Since January 19, the city has made more than 1,300 shelter placements and transported 29 homeless individuals involuntarily, according to the city.

Deborah Berkman, director of New York Legal Assistance Group (NYLAG)’s Shelter and Economic Stability Project, said she’s thrilled to hear about the placements. However, she has plenty of clients who are former military, formerly incarcerated, or people with trauma that are living outside because of systemic issues and barriers to shelter. In her experience, the Department of Social Services (DSS) doesn’t provide the majority of single adults with the privacy, safety, and bathroom accommodations they need in cramped congregate shelters.

“A lot of people live outside for very good reasons — because they’re appropriately traumatized by things that have happened to them and don’t want them to happen again,” she said. “Living outside is an expression of deep poverty, not necessarily mental illness.”

At the moment, the city is using the same “controversial” involuntary removal policies established under former Mayor Eric Adams. The policy is that clinicians, subway workers, or the NYPD can make a determination about whether a person is a danger to themselves or to others, and then transport them to a hospital.

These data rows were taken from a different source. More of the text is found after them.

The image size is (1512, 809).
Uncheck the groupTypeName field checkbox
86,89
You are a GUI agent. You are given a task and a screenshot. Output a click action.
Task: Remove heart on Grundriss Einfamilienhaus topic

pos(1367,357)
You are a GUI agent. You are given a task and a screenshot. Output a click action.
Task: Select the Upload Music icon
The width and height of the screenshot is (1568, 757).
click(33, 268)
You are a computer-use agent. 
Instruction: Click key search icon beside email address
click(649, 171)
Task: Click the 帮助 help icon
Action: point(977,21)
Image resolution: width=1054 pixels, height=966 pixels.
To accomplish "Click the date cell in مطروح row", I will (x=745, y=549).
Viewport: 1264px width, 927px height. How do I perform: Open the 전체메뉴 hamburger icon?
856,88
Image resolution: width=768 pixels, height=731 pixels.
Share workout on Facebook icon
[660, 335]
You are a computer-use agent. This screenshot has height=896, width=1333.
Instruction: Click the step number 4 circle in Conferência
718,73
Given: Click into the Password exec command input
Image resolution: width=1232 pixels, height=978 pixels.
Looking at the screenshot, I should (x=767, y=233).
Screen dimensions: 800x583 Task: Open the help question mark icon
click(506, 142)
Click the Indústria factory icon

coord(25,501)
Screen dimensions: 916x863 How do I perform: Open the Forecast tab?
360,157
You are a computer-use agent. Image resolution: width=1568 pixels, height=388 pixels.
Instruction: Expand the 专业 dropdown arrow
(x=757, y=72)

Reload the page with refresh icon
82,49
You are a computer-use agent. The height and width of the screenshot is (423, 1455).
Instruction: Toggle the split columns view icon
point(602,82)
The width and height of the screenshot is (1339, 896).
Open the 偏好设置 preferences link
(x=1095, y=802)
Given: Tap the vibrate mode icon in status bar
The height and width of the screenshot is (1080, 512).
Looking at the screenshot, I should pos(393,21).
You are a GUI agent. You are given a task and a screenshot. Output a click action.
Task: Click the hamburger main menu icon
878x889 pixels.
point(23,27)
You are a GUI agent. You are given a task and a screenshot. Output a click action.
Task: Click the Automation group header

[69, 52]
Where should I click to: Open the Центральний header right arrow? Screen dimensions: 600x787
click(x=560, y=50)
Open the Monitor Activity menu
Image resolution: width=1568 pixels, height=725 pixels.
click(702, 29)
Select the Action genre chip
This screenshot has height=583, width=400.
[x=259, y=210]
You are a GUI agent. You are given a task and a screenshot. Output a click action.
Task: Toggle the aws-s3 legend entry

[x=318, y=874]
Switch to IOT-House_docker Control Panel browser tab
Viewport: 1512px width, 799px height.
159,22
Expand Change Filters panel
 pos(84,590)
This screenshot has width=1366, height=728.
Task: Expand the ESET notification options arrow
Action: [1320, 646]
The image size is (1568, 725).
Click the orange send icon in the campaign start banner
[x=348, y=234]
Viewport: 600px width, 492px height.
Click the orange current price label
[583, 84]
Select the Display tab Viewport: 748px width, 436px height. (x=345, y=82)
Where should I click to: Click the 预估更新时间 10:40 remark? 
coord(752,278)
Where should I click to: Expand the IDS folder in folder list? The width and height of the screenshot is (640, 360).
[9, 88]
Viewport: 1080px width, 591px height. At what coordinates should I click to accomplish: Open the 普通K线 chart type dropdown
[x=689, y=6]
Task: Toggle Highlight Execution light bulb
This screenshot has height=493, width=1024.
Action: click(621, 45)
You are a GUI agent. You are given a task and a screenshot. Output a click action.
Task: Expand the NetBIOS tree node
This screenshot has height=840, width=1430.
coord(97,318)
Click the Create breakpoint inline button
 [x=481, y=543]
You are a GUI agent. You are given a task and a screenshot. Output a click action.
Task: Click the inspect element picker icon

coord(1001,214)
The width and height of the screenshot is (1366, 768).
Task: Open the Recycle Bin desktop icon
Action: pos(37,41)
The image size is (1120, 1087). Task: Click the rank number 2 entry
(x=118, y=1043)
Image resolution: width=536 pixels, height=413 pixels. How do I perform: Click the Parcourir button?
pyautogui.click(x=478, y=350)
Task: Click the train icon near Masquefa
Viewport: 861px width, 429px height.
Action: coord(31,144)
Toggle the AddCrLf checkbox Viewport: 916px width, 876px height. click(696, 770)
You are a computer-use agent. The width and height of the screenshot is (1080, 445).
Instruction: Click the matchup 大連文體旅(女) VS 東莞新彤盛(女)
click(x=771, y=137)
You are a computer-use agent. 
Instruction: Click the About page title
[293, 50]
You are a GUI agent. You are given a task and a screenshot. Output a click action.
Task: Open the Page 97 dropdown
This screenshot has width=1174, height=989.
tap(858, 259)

Adams had successfully pushed for expanding involuntary commitments at the state level, lowering the bar for the city to remove someone for a mental health evaluation as well. Among progressives and mental health advocates, such as Public Advocate Jumaane Williams, these laws were not popular.

With the recent cold front death toll, the conversation about homeless encampment and subway sweeps has also taken center stage again. Mamdani has resisted reinstating the practice so far. Adams believed that the sweeps would be an effective measure to keep people safe, while others slammed them as “inhumane.”

“We are against sweeps because we don’t think that they are helpful to people experiencing homelessness. They’re expensive and futile,” said Berkman. “If the goal of the sweep is to try to bring people experiencing homelessness outside inside, [then] sweeps almost never accomplish that goal and there’s a lot of published data about it.”

Others have offered that the “humane approach” to clearing a homeless encampment could be a solution. This means creating a documented list of where camps are across the city, coordinating intra-agency outreach teams supported by housing and healthcare specialists to break down a camp one person at a time with their consent; and then providing transitional care after a hospital stay.

On February 10, Mamdani agreed to make low-barrier housing placement more accessible by revoking a bed allocation rule established in 2025. Adams had created this rule to require homeless individuals to have six months of documented history of either attempting to enter congregate shelter or living on the street to get placement.